The Saudis cannot afford to leave a hostile Iranian-supported enclave on their southwestern border, and it appears the Saudis feel they have to do whatever it takes to crush the rebel alliance. This includes air strikes and tanks.

The Saudis recently bought 153 new Abrams tanks from the U.S. to replace up to 40 lost. Two Saudi tanks were actually captured and had to be hunted down by airplanes. Some estimate that more than 6,000 soldiers have been killed and $14 billion in treasure spent. Three million civilians have been displaced.

Yesterday, in the northwest, Yemeni Shia rebels fired a rocket at the Saudi town of Najran and killed two civilians and wounded five.

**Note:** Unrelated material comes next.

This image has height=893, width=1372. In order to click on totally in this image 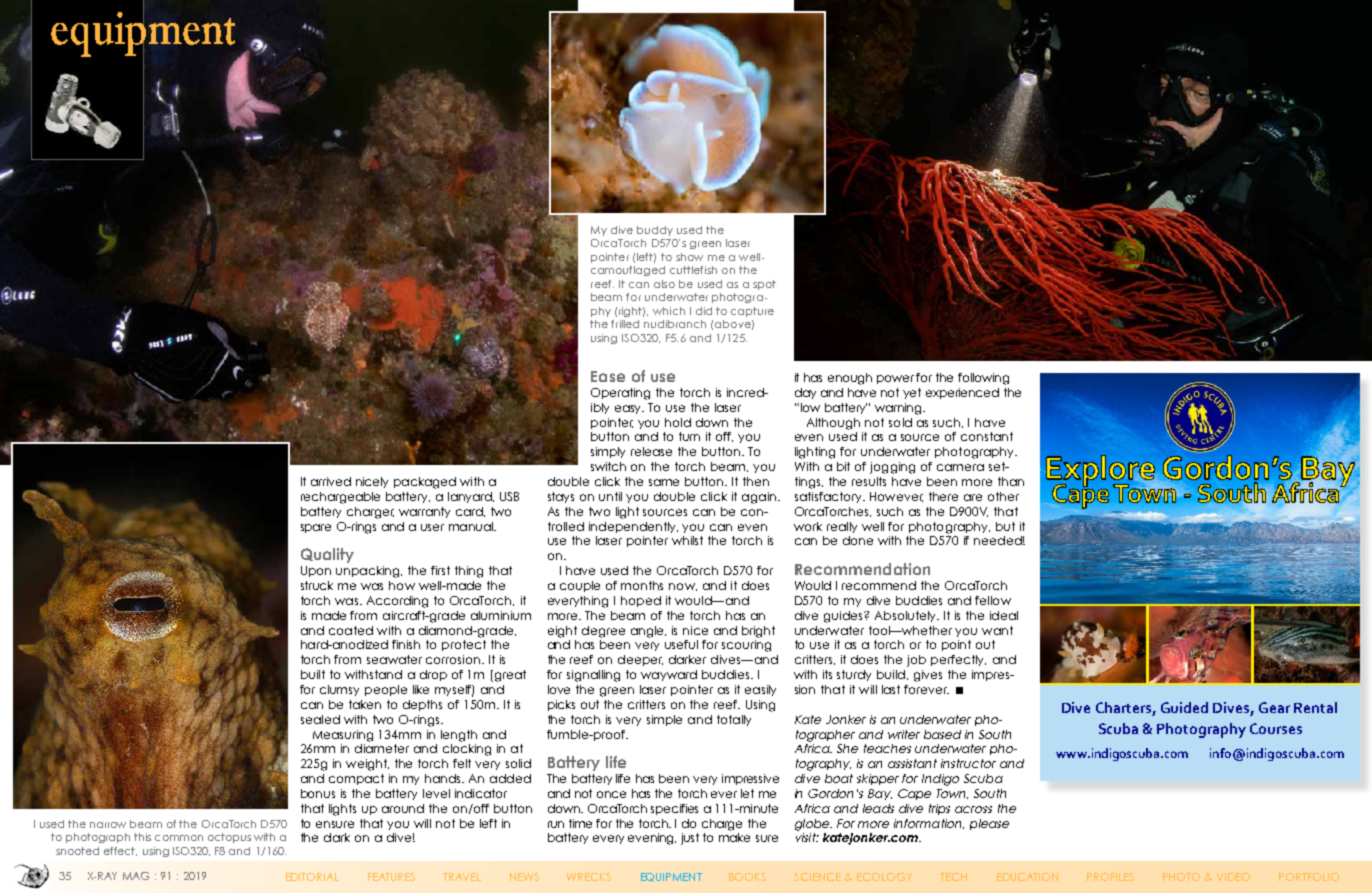, I will do `click(734, 720)`.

A few days ago, reports of a Yemeni rebel missile hitting a Saudi oil facility in southwestern Saudi Arabia caused a brief panic in the oil markets, and the world oil prices briefly rose 2%. What actually happened was that a rocket fired from Yemen hit the fuel storage area for an electrical power plant near the Saudi town of Najran.

Before that, on August 22, the Saudi air defense systems shot down a ballistic missile fired from Yemen which the Yemeni army said it had aimed at oil installations in the south of the kingdom. Iran has the largest and most diverse ballistic missile arsenal in the Middle East, mostly North Korean, and has been smuggling them to Yemen.

Over 3.8 million barrels a day (b/d) pass through the 18-mile Bab-el-Mandeb Strait off Yemen, one of the world's key choke points for crude oil supply.

The Saudis know they are vulnerable to one of those rebel ballistic missiles hitting a major oil facility. This would crush Arab resolve and is a long-held fear of Iranian capabilities.

The American (Raytheon — NYSE: RTN) and Israeli firms that supply anti-missile systems have told senior Arab leaders that there is always a small chance a missile will get through. During the current campaign, Saudi patriot anti-missile systems have intercepted all rebel ballistic missiles aimed at important targets.

There is also the idea that Iran is seeking bargaining chips in negotiations with OPEC to push oil prices higher.